=== Fragmento de referencia ===

Nariño, teniéndolos a su merced, habría podido imponerles términos bastante ominosos. Su victoria le habría permitido castigar la deslealtad de Baraya y escarmentar con el terror a todos los que se atrevieran a desertar de sus filas. Sin embargo, ese día brilló en Nariño la marca de los grandes hombres: con magnanimidad, invitó a vencedores y vencidos a unirse en un solo cuerpo, y servir a la causa común de la independencia.

El revés final de la campaña en el sur contra los españoles opacó la figura de Nariño. Las penalidades a las que se vio sometido después de ser aprendido en Pasto por los realistas lo dejaron bastante disminuido. Fue enviado preso otra vez a España, pero pudo regresar a su patria, luego del pronunciamiento constitucionalista del general Rafael del Riego. Durante su cautiverio, cambió de parecer y adoptó el ideario de sus antiguos oponentes. Tal vez otra habría sido la historia de la Gran Colombia si su proyecto de constitución federal hubiese sido adoptado en el Congreso de Cúcuta. Sus últimos días los vivió con la amargura de tener que defenderse de las acusaciones de los santanderistas.

=== Datos proporcionados ===

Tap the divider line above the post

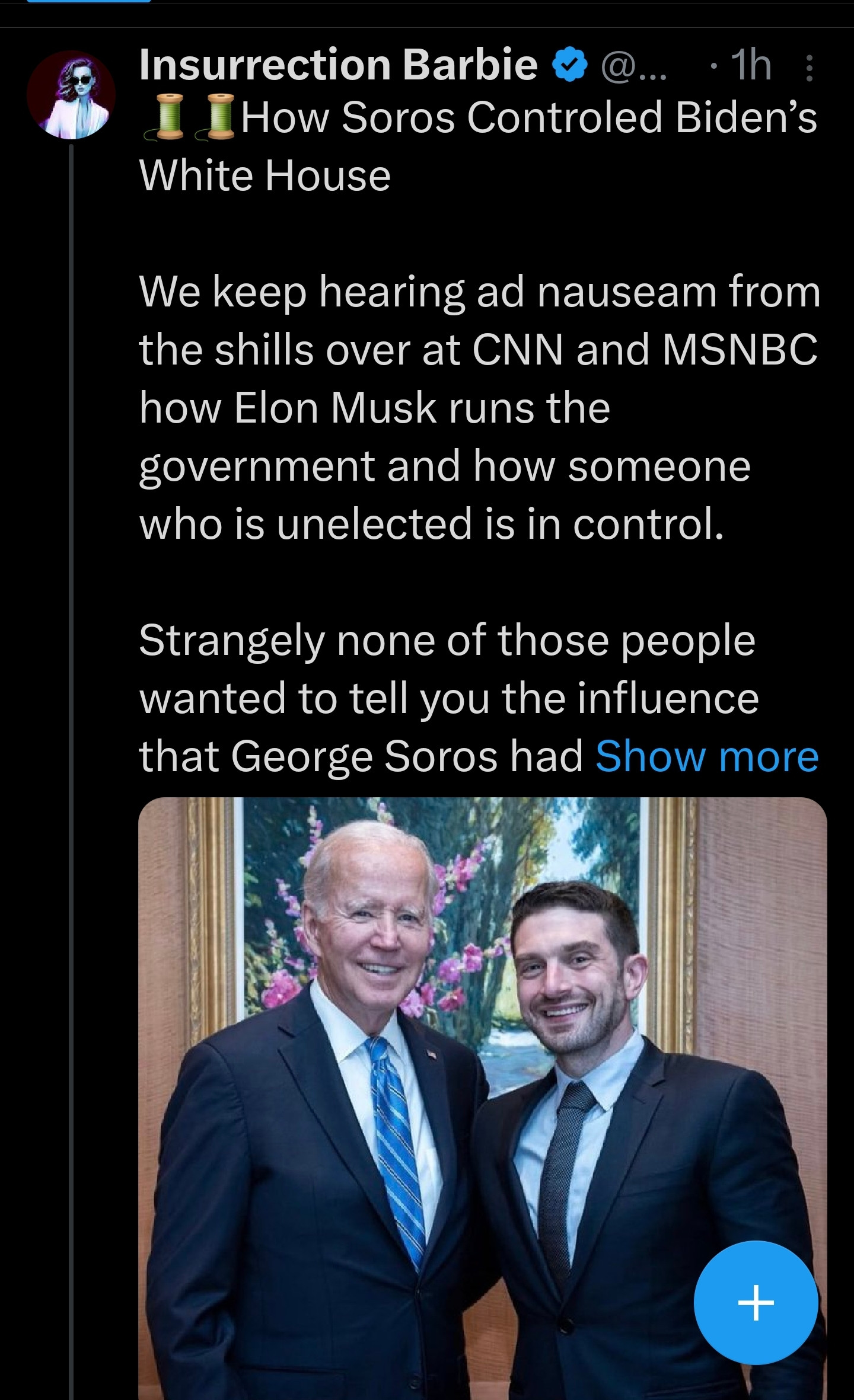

===

• Ejercicios propuestos
1/ Repite del fragmento sobre Nariño todo lo que va desde "Nariño, teniéndolos a" hasta "de la independencia.".
2/ Según el fragmento sobre Nariño, ¿qué general encabezó el pronunciamiento constitucionalista tras el cual Nariño pudo regresar a su patria?
Los datos constituyen un material independiente del fragmento.

• Respuestas completas
1/
Nariño, teniéndolos a su merced, habría podido imponerles términos bastante ominosos. Su victoria le habría permitido castigar la deslealtad de Baraya y escarmentar con el terror a todos los que se atrevieran a desertar de sus filas. Sin embargo, ese día brilló en Nariño la marca de los grandes hombres: con magnanimidad, invitó a vencedores y vencidos a unirse en un solo cuerpo, y servir a la causa común de la independencia.

2/ El general Rafael del Riego.